WHAT YOU WILL DO: Lines containing the word "Given" are the ones to copy from the records below.

Stored data entries
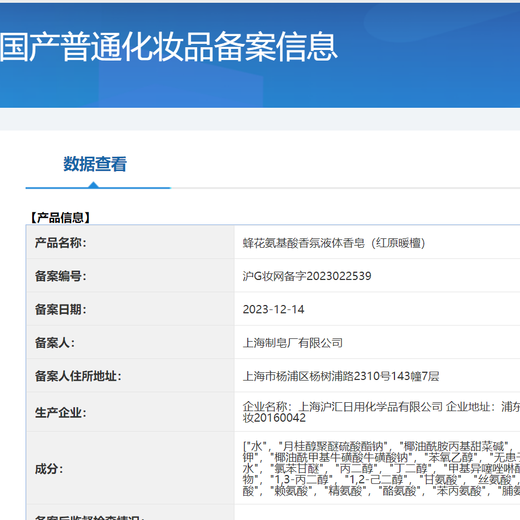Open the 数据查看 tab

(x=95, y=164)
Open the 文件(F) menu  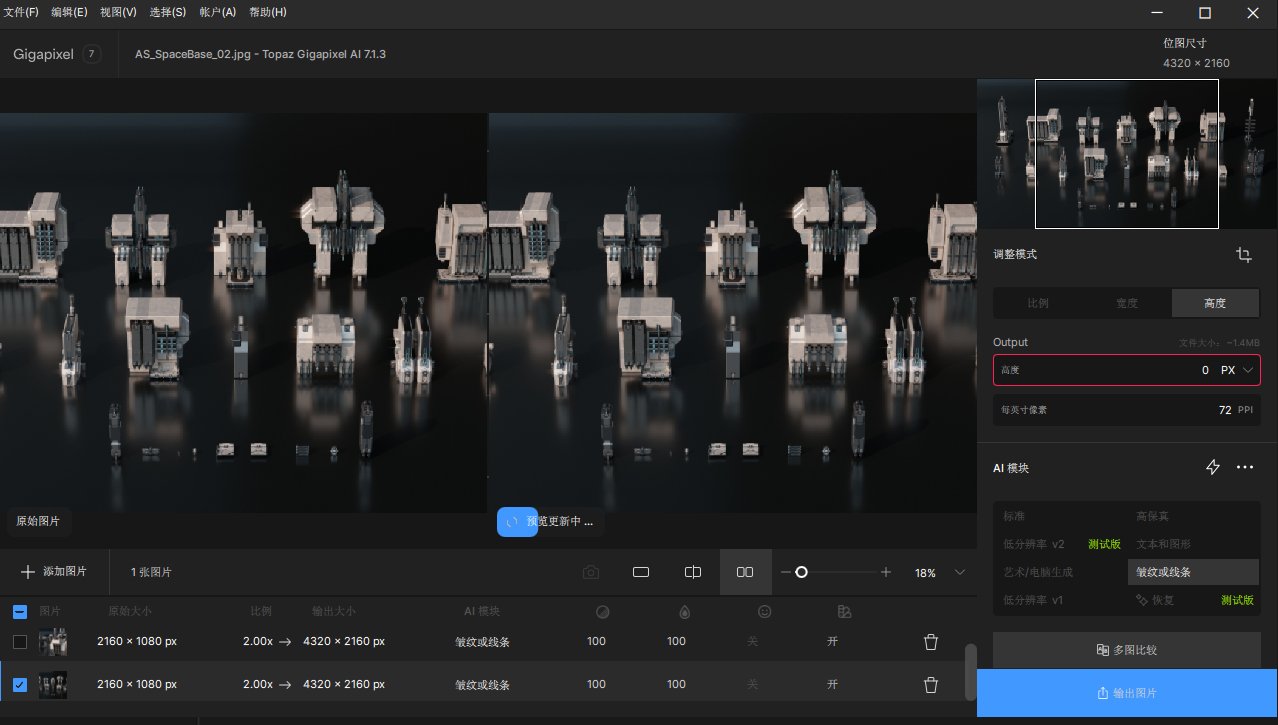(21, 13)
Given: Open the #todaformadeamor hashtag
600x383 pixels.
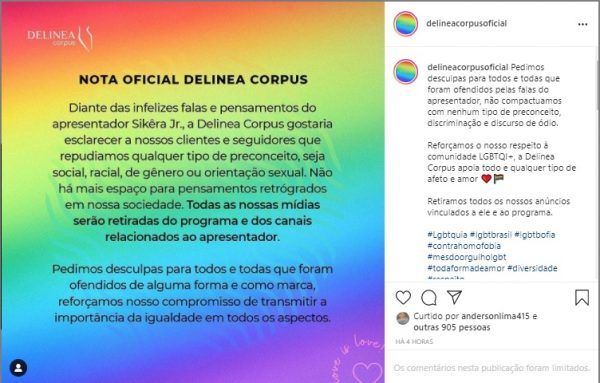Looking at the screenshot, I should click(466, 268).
...
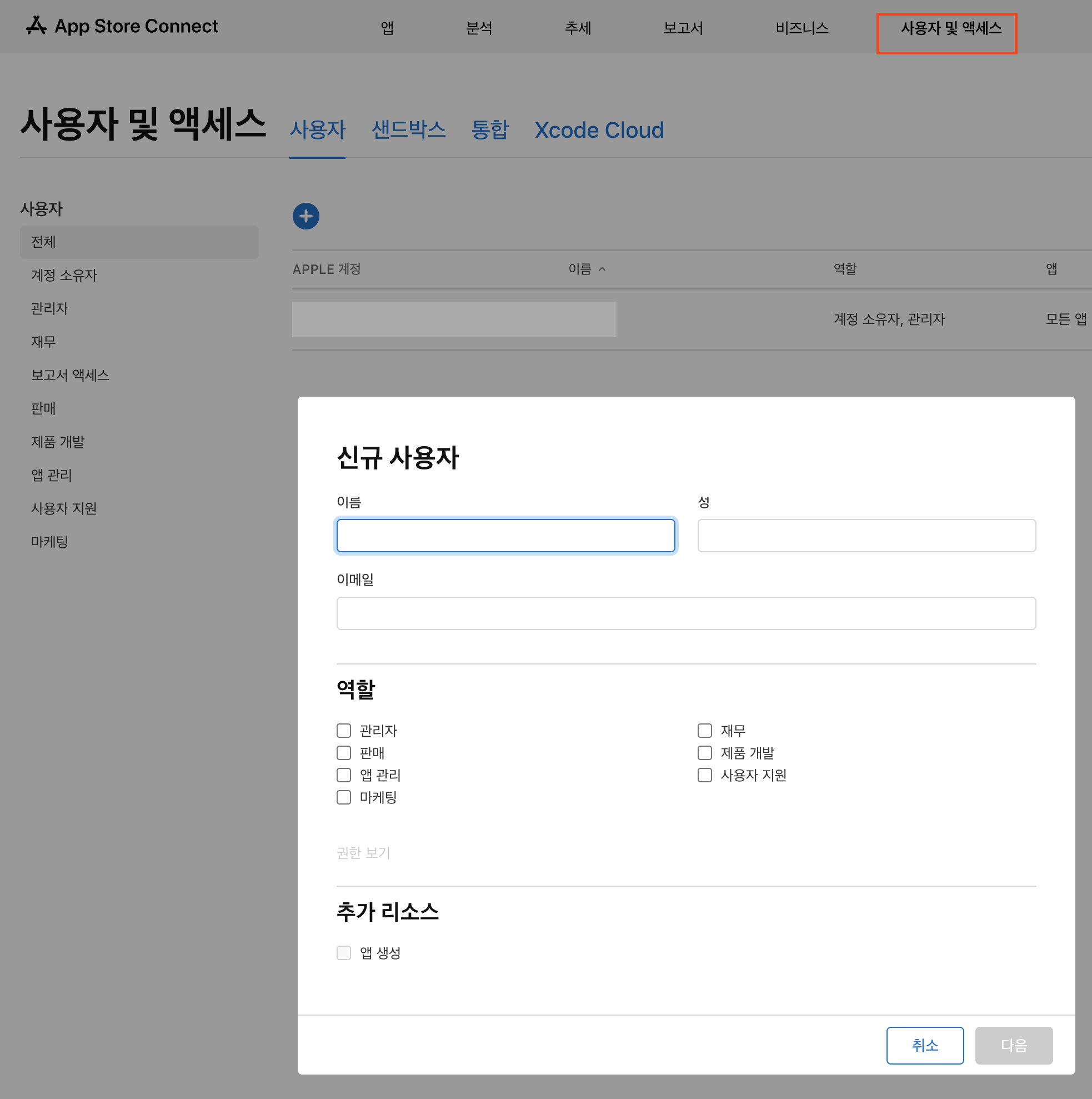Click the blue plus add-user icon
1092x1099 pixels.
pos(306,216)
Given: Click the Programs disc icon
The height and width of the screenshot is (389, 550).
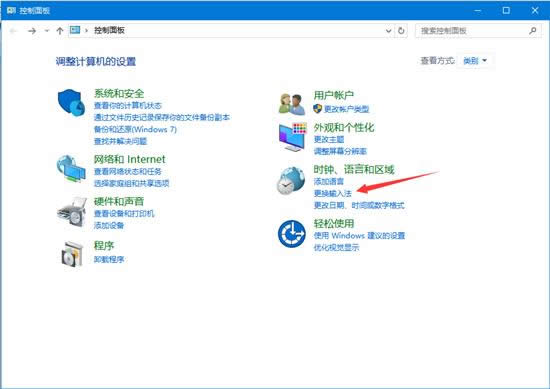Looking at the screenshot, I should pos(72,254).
==
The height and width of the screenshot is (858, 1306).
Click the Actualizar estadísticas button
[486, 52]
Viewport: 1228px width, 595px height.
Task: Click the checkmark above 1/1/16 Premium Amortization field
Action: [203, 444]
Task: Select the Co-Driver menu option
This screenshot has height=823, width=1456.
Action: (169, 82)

REPLY:
Given: Open the #todaformadeamor hashtag
Given: Click the Programs disc icon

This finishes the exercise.